- EXCERPTED DATA
________________________
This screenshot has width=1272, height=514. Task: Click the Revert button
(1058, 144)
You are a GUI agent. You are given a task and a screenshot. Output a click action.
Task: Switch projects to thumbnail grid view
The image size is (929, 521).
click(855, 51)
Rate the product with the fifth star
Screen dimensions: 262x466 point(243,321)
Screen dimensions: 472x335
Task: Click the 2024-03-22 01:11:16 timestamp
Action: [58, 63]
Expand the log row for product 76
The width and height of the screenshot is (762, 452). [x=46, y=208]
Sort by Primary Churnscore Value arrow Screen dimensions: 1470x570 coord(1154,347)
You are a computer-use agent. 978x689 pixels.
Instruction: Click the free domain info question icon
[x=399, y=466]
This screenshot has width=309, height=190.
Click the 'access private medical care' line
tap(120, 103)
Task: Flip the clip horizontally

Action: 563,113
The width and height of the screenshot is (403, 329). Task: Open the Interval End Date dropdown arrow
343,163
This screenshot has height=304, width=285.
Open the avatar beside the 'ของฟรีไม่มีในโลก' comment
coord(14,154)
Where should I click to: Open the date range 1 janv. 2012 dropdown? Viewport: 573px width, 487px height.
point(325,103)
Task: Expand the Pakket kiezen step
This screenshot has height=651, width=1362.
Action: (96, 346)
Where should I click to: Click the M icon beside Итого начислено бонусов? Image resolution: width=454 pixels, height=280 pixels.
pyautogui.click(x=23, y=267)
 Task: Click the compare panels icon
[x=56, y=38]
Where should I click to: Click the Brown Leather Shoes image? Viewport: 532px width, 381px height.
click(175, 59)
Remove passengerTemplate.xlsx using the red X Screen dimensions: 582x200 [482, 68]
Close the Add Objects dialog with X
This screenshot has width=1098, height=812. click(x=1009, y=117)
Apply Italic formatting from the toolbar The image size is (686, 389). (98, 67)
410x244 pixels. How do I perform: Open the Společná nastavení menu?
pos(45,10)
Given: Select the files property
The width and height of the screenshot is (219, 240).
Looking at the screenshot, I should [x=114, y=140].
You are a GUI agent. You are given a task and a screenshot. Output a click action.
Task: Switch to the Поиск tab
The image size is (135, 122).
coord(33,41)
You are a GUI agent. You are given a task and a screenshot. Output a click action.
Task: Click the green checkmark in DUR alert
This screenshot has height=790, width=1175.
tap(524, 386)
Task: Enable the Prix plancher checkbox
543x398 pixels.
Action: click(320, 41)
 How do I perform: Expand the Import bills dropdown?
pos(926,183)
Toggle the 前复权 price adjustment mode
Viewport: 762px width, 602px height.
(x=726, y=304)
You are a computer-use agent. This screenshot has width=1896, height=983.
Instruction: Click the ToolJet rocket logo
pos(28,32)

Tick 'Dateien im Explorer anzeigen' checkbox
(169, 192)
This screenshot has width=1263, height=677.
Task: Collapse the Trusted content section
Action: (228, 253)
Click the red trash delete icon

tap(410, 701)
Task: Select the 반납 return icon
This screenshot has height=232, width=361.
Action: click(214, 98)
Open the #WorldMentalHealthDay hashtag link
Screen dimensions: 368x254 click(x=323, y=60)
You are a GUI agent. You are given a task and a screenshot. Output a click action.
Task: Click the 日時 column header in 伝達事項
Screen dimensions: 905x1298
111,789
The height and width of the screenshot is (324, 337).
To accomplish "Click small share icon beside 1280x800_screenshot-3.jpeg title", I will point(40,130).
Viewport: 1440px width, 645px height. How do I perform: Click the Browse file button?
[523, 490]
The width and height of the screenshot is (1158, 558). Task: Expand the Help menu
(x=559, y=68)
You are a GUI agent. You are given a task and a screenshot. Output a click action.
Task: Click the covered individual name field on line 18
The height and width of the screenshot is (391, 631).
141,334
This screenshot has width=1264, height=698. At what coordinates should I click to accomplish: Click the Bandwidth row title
________________________
- PROBLEM DETAILS
Copy every record exactly, with nothing added or dropped.

- WRITTEN REPLY
This screenshot has width=1272, height=514. Task: Click the Revert button
(1058, 144)
You are a GUI agent. You are given a task and a screenshot. Output a click action.
Task: Switch projects to thumbnail grid view
The image size is (929, 521).
click(855, 51)
Rate the product with the fifth star
Screen dimensions: 262x466 point(243,321)
Screen dimensions: 472x335
Task: Click the 2024-03-22 01:11:16 timestamp
Action: [58, 63]
Expand the log row for product 76
The width and height of the screenshot is (762, 452). [x=46, y=208]
Sort by Primary Churnscore Value arrow Screen dimensions: 1470x570 coord(1154,347)
You are a computer-use agent. 978x689 pixels.
Instruction: Click the free domain info question icon
[x=399, y=466]
This screenshot has width=309, height=190.
Click the 'access private medical care' line
tap(120, 103)
Task: Flip the clip horizontally

Action: 563,113
The width and height of the screenshot is (403, 329). Task: Open the Interval End Date dropdown arrow
343,163
This screenshot has height=304, width=285.
Open the avatar beside the 'ของฟรีไม่มีในโลก' comment
coord(14,154)
Where should I click to: Open the date range 1 janv. 2012 dropdown? Viewport: 573px width, 487px height.
point(325,103)
Task: Expand the Pakket kiezen step
This screenshot has height=651, width=1362.
Action: (96, 346)
Where should I click to: Click the M icon beside Итого начислено бонусов? Image resolution: width=454 pixels, height=280 pixels.
pyautogui.click(x=23, y=267)
 Task: Click the compare panels icon
[x=56, y=38]
Where should I click to: Click the Brown Leather Shoes image? Viewport: 532px width, 381px height.
click(175, 59)
Remove passengerTemplate.xlsx using the red X Screen dimensions: 582x200 [482, 68]
Close the Add Objects dialog with X
This screenshot has width=1098, height=812. click(x=1009, y=117)
Apply Italic formatting from the toolbar The image size is (686, 389). (98, 67)
410x244 pixels. How do I perform: Open the Společná nastavení menu?
pos(45,10)
Given: Select the files property
The width and height of the screenshot is (219, 240).
Looking at the screenshot, I should [x=114, y=140].
You are a GUI agent. You are given a task and a screenshot. Output a click action.
Task: Switch to the Поиск tab
The image size is (135, 122).
coord(33,41)
You are a GUI agent. You are given a task and a screenshot. Output a click action.
Task: Click the green checkmark in DUR alert
This screenshot has height=790, width=1175.
tap(524, 386)
Task: Enable the Prix plancher checkbox
543x398 pixels.
Action: click(320, 41)
 How do I perform: Expand the Import bills dropdown?
pos(926,183)
Toggle the 前复权 price adjustment mode
Viewport: 762px width, 602px height.
(x=726, y=304)
You are a computer-use agent. This screenshot has width=1896, height=983.
Instruction: Click the ToolJet rocket logo
pos(28,32)

Tick 'Dateien im Explorer anzeigen' checkbox
(169, 192)
This screenshot has width=1263, height=677.
Task: Collapse the Trusted content section
Action: (228, 253)
Click the red trash delete icon

tap(410, 701)
Task: Select the 반납 return icon
This screenshot has height=232, width=361.
Action: click(214, 98)
Open the #WorldMentalHealthDay hashtag link
Screen dimensions: 368x254 click(x=323, y=60)
You are a GUI agent. You are given a task and a screenshot. Output a click action.
Task: Click the 日時 column header in 伝達事項
Screen dimensions: 905x1298
111,789
The height and width of the screenshot is (324, 337).
To accomplish "Click small share icon beside 1280x800_screenshot-3.jpeg title", I will point(40,130).
Viewport: 1440px width, 645px height. How do I perform: Click the Browse file button?
[523, 490]
The width and height of the screenshot is (1158, 558). Task: Expand the Help menu
(x=559, y=68)
You are a GUI agent. You are given a task and a screenshot. Output a click action.
Task: Click the covered individual name field on line 18
The height and width of the screenshot is (391, 631).
141,334
This screenshot has width=1264, height=698. At what coordinates should I click to accomplish: Click the Bandwidth row title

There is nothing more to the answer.